Muitas pessoas erroneamente associam musicais àqueles filmes com cenários exuberantes, centenas de dançarinos, coreografias perfeitas e figurinos impecáveis. Essa é a imagem que Hollywood passou ao longo dos anos, com  produções milionárias.

Na essência, eles são filmes nos quais a música é a principal força que guia a ação. Com Apenas Uma Vez, de 2007, o roteirista e diretor John Carney construiu uma das obras mais delicadas e sensíveis do segmento. O longa é uma fábula urbana, e conta a história de dois personagens que nem recebem nome. O garoto (o cantor Glen Hansard) é um reparador de aspiradores de pó, que canta no centro de Dublin nas horas vagas para ajudar o pai; a garota (a também cantora Marketa Irglova) é uma vendedora de flores da República Tcheca, residindo na Irlanda, em busca de uma vida melhor.

Os dois se conhecem por acaso, e no decorrer do filme a música deles nos guia por uma história simples, direta e tocante. As canções surgem dos diálogos com uma naturalidade poucas vezes atingida nos musicais.

Apenas Uma Vez é uma verdadeira lição para os executivos de Hollywood, pois acham que os musicais dependem de estrelas da música pop e milhões de dólares, como Dreamgirls e Chicago. O filme irlândes foi feito em 17 dias, com uma verba de 130 mil euros da comissão de cinema do país. O diretor John Carney pagou os salários dos protagonistas (seus amigos do mundo musical de Dublin) do próprio bolso; usou duas câmeras portáteis de vídeo e gravou sem autorização nas ruas da capital. As cenas internas foram gravadas nas casas dos atores e do diretor.

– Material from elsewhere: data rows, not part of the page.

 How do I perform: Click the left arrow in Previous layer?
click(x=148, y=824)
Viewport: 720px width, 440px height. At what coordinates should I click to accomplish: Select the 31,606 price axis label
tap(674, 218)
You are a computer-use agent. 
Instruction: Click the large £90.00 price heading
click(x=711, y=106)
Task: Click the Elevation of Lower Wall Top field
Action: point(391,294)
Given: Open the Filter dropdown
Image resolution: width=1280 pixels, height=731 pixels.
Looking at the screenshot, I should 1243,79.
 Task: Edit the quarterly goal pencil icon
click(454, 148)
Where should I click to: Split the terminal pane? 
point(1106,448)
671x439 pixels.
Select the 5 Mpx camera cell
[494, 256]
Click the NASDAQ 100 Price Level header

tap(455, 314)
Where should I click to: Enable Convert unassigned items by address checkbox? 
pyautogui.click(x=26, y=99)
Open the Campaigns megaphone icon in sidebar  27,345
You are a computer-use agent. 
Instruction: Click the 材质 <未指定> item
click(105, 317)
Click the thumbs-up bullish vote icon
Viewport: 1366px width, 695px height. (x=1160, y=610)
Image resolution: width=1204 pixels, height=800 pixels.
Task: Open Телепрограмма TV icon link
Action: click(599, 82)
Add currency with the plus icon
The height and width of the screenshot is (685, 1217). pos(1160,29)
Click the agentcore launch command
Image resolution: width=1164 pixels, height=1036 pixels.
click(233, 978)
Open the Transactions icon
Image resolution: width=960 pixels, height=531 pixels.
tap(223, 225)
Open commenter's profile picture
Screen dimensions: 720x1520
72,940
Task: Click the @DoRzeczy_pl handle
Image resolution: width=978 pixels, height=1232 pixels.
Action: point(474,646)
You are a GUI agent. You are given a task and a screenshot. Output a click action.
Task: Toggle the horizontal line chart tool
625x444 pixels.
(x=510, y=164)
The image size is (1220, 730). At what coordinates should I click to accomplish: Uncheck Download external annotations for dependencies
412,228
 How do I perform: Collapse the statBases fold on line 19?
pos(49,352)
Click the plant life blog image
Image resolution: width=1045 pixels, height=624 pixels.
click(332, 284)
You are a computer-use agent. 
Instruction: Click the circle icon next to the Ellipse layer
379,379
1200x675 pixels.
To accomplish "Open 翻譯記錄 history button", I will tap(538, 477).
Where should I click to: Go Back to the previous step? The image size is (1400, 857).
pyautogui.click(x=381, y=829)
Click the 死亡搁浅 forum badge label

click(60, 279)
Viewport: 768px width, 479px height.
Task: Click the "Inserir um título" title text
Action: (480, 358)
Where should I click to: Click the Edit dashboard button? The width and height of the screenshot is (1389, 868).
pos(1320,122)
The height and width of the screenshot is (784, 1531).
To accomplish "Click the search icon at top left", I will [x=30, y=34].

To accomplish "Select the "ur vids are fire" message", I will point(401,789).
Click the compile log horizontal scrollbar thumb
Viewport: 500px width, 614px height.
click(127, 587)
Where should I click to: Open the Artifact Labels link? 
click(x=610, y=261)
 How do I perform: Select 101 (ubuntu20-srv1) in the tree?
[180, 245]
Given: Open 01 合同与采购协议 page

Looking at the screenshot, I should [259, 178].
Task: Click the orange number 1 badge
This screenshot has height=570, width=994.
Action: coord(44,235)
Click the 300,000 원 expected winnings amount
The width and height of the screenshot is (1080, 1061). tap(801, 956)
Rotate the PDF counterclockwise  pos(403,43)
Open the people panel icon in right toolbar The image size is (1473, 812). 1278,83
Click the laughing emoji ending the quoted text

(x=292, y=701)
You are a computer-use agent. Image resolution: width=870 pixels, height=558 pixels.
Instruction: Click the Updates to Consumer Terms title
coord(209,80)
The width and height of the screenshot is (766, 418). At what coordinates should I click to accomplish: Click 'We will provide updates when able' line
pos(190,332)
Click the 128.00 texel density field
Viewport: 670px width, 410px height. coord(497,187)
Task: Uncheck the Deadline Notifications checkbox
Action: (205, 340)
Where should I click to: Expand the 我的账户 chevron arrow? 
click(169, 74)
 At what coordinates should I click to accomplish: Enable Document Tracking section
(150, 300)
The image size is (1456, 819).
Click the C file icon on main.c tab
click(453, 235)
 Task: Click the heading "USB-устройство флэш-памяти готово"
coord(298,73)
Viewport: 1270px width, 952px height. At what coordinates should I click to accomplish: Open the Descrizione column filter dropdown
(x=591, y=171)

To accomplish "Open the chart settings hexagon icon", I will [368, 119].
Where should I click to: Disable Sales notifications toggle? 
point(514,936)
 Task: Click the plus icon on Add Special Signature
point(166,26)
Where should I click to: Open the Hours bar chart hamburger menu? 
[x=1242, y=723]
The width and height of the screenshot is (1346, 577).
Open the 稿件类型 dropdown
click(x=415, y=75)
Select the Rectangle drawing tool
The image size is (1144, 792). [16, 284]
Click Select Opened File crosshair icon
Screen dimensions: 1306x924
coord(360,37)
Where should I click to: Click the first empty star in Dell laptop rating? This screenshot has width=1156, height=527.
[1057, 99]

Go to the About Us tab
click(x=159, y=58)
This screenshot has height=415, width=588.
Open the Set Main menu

A verba para o filme só foi liberada depois de um verdadeiro imbróglio. O executivo chefe da comissão de cinema vinha por anos negando o dinheiro para o projeto, e foi só quando ele se afastou e a comissão ficou sem chefe por um curto período que um gerente liberou o financiamento. O lançamento, em 2008, foi em poucas salas e em muitos países o longa foi direto para as locadoras.

Steven Spielberg foi citado pela imprensa quando o assistiu em um festival : ‘’ um pequeno filme chamado Apenas Uma Vez me deu inspiração suficiente para o resto do ano’’. John Carney ficou impressionado com o comentário e brincou: ‘’ bom, no final das contas ele é apenas um cara de barba’’.

Hansard e Irglova, escreveram e cantaram todas as músicas, que surpreendem pelo romantismo e beleza. Não à toa, ganharam o Oscar 2008 por melhor canção original com Falling Slowly. Um sinal de que se Hollywood continua produzindo mais do mesmo, pelo menos está atenta ao que acontece de original no resto do mundo.